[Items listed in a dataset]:
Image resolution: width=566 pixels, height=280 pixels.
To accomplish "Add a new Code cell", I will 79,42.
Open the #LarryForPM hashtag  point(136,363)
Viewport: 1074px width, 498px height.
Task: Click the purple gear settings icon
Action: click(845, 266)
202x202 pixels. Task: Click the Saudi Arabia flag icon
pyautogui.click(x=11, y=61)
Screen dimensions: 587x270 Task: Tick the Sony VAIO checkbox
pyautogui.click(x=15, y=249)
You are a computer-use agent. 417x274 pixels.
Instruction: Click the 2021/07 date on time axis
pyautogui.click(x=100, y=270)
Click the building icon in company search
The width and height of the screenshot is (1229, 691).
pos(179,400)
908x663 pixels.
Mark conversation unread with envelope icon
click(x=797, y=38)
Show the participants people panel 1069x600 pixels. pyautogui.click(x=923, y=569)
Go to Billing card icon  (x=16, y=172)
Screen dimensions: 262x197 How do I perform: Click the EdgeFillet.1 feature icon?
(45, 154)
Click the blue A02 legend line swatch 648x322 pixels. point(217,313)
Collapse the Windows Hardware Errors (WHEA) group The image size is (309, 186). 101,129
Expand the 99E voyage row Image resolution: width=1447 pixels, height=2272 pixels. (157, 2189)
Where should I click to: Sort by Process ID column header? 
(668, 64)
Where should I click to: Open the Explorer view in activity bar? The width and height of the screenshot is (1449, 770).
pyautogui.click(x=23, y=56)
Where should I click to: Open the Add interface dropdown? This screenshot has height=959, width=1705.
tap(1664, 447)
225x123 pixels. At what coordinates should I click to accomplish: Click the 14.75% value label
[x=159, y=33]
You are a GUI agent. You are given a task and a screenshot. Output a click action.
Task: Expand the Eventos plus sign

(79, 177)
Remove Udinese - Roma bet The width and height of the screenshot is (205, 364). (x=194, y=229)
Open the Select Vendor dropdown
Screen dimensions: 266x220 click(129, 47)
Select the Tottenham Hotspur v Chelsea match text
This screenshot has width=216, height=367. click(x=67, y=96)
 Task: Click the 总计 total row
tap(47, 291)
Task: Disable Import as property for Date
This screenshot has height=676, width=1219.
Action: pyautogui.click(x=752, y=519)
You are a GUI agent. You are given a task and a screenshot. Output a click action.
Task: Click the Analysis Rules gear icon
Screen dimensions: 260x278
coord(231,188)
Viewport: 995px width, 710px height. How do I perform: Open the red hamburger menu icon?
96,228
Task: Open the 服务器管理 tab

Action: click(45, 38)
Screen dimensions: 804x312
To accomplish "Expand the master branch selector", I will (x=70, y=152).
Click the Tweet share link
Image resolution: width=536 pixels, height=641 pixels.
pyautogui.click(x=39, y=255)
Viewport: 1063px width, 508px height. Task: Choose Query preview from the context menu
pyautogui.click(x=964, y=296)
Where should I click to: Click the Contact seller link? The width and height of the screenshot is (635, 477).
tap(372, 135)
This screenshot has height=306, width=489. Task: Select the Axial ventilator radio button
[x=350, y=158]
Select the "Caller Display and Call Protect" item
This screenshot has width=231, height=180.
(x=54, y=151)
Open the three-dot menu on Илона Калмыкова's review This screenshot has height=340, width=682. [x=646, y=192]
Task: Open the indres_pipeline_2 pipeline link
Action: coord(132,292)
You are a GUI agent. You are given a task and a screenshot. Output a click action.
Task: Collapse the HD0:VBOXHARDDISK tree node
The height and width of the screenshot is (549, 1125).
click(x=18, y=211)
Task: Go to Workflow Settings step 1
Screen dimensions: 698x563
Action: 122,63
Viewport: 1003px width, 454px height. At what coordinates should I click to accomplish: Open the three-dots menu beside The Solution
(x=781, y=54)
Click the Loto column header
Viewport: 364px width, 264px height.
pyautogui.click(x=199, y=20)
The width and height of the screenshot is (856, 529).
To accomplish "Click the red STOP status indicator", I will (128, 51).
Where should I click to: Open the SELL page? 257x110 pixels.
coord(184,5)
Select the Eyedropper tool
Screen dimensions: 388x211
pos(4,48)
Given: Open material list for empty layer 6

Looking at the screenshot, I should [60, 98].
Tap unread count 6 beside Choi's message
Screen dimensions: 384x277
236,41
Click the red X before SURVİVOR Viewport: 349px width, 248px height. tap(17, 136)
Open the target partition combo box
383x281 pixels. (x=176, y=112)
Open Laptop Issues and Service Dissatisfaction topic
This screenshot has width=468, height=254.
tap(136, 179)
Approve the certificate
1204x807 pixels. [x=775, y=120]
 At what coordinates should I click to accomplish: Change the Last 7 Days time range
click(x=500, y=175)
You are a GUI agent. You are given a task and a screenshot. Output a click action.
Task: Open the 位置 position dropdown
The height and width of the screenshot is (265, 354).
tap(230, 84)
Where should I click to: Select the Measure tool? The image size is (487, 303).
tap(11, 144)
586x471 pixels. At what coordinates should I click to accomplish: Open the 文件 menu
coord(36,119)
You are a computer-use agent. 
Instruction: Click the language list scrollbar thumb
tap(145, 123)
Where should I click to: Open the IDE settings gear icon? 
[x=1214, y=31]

[YOUR INSTRUCTIONS]: Take the records above and return them exactly as written.

[SOLUTION TO THIS EXERCISE]:
Image resolution: width=566 pixels, height=280 pixels.
To accomplish "Add a new Code cell", I will 79,42.
Open the #LarryForPM hashtag  point(136,363)
Viewport: 1074px width, 498px height.
Task: Click the purple gear settings icon
Action: click(845, 266)
202x202 pixels. Task: Click the Saudi Arabia flag icon
pyautogui.click(x=11, y=61)
Screen dimensions: 587x270 Task: Tick the Sony VAIO checkbox
pyautogui.click(x=15, y=249)
You are a computer-use agent. 417x274 pixels.
Instruction: Click the 2021/07 date on time axis
pyautogui.click(x=100, y=270)
Click the building icon in company search
The width and height of the screenshot is (1229, 691).
pos(179,400)
908x663 pixels.
Mark conversation unread with envelope icon
click(x=797, y=38)
Show the participants people panel 1069x600 pixels. pyautogui.click(x=923, y=569)
Go to Billing card icon  (x=16, y=172)
Screen dimensions: 262x197 How do I perform: Click the EdgeFillet.1 feature icon?
(45, 154)
Click the blue A02 legend line swatch 648x322 pixels. point(217,313)
Collapse the Windows Hardware Errors (WHEA) group The image size is (309, 186). 101,129
Expand the 99E voyage row Image resolution: width=1447 pixels, height=2272 pixels. (157, 2189)
Where should I click to: Sort by Process ID column header? 
(668, 64)
Where should I click to: Open the Explorer view in activity bar? The width and height of the screenshot is (1449, 770).
pyautogui.click(x=23, y=56)
Where should I click to: Open the Add interface dropdown? This screenshot has height=959, width=1705.
tap(1664, 447)
225x123 pixels. At what coordinates should I click to accomplish: Click the 14.75% value label
[x=159, y=33]
You are a GUI agent. You are given a task and a screenshot. Output a click action.
Task: Expand the Eventos plus sign

(79, 177)
Remove Udinese - Roma bet The width and height of the screenshot is (205, 364). (x=194, y=229)
Open the Select Vendor dropdown
Screen dimensions: 266x220 click(129, 47)
Select the Tottenham Hotspur v Chelsea match text
This screenshot has width=216, height=367. click(x=67, y=96)
 Task: Click the 总计 total row
tap(47, 291)
Task: Disable Import as property for Date
This screenshot has height=676, width=1219.
Action: pyautogui.click(x=752, y=519)
You are a GUI agent. You are given a task and a screenshot. Output a click action.
Task: Click the Analysis Rules gear icon
Screen dimensions: 260x278
coord(231,188)
Viewport: 995px width, 710px height. How do I perform: Open the red hamburger menu icon?
96,228
Task: Open the 服务器管理 tab

Action: click(45, 38)
Screen dimensions: 804x312
To accomplish "Expand the master branch selector", I will (x=70, y=152).
Click the Tweet share link
Image resolution: width=536 pixels, height=641 pixels.
pyautogui.click(x=39, y=255)
Viewport: 1063px width, 508px height. Task: Choose Query preview from the context menu
pyautogui.click(x=964, y=296)
Where should I click to: Click the Contact seller link? The width and height of the screenshot is (635, 477).
tap(372, 135)
This screenshot has height=306, width=489. Task: Select the Axial ventilator radio button
[x=350, y=158]
Select the "Caller Display and Call Protect" item
This screenshot has width=231, height=180.
(x=54, y=151)
Open the three-dot menu on Илона Калмыкова's review This screenshot has height=340, width=682. [x=646, y=192]
Task: Open the indres_pipeline_2 pipeline link
Action: coord(132,292)
You are a GUI agent. You are given a task and a screenshot. Output a click action.
Task: Collapse the HD0:VBOXHARDDISK tree node
The height and width of the screenshot is (549, 1125).
click(x=18, y=211)
Task: Go to Workflow Settings step 1
Screen dimensions: 698x563
Action: 122,63
Viewport: 1003px width, 454px height. At what coordinates should I click to accomplish: Open the three-dots menu beside The Solution
(x=781, y=54)
Click the Loto column header
Viewport: 364px width, 264px height.
pyautogui.click(x=199, y=20)
The width and height of the screenshot is (856, 529).
To accomplish "Click the red STOP status indicator", I will (128, 51).
Where should I click to: Open the SELL page? 257x110 pixels.
coord(184,5)
Select the Eyedropper tool
Screen dimensions: 388x211
pos(4,48)
Given: Open material list for empty layer 6

Looking at the screenshot, I should [60, 98].
Tap unread count 6 beside Choi's message
Screen dimensions: 384x277
236,41
Click the red X before SURVİVOR Viewport: 349px width, 248px height. tap(17, 136)
Open the target partition combo box
383x281 pixels. (x=176, y=112)
Open Laptop Issues and Service Dissatisfaction topic
This screenshot has width=468, height=254.
tap(136, 179)
Approve the certificate
1204x807 pixels. [x=775, y=120]
 At what coordinates should I click to accomplish: Change the Last 7 Days time range
click(x=500, y=175)
You are a GUI agent. You are given a task and a screenshot. Output a click action.
Task: Open the 位置 position dropdown
The height and width of the screenshot is (265, 354).
tap(230, 84)
Where should I click to: Select the Measure tool? The image size is (487, 303).
tap(11, 144)
586x471 pixels. At what coordinates should I click to accomplish: Open the 文件 menu
coord(36,119)
You are a computer-use agent. 
Instruction: Click the language list scrollbar thumb
tap(145, 123)
Where should I click to: Open the IDE settings gear icon? 
[x=1214, y=31]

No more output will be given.